### Your task
Copy out, without any change, the lines of the listing from the one containing "Task: Click the empty 開口部方位 value field" up to and including the last line of the listing.

### Input material
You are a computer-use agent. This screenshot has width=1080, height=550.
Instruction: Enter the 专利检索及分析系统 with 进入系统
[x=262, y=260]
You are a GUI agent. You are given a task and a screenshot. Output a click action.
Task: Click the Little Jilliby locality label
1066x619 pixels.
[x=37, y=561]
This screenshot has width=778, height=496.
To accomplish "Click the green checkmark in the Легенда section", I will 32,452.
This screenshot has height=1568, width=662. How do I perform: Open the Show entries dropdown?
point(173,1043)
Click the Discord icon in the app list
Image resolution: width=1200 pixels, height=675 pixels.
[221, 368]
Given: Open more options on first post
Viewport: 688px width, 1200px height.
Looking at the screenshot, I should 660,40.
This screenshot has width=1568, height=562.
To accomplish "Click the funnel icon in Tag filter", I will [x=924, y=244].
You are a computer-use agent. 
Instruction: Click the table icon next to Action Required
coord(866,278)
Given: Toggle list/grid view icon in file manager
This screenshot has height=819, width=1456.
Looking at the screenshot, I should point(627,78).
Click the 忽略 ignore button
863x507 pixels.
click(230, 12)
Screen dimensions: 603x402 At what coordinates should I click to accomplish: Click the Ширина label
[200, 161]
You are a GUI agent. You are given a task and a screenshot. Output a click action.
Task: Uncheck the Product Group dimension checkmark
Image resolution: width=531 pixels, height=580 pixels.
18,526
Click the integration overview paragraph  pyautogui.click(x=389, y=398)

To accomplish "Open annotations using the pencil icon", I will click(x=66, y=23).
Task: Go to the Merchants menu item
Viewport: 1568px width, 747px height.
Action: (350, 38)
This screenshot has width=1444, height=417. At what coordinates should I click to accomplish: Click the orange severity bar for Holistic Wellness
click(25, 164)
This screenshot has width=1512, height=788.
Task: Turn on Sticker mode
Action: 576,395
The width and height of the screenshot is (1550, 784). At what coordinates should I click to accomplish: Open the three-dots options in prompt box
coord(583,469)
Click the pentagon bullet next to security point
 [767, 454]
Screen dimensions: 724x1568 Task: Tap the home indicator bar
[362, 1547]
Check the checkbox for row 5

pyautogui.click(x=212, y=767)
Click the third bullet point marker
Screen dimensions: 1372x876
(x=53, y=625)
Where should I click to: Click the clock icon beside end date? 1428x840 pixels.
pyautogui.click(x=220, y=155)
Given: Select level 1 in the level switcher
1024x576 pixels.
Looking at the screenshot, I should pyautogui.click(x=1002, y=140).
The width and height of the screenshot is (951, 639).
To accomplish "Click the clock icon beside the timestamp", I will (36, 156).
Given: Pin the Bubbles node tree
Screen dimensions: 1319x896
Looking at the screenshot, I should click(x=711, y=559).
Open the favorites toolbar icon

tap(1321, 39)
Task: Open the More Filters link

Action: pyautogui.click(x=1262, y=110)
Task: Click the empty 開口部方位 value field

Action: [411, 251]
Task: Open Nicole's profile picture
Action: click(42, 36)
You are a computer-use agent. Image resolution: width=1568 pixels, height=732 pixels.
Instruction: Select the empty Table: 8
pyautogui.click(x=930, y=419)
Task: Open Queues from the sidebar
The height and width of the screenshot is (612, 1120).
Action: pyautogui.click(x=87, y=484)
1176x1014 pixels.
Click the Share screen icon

### Final result
Task: Click the empty 開口部方位 value field

Action: [411, 251]
Task: Open Nicole's profile picture
Action: click(42, 36)
You are a computer-use agent. Image resolution: width=1568 pixels, height=732 pixels.
Instruction: Select the empty Table: 8
pyautogui.click(x=930, y=419)
Task: Open Queues from the sidebar
The height and width of the screenshot is (612, 1120).
Action: pyautogui.click(x=87, y=484)
1176x1014 pixels.
Click the Share screen icon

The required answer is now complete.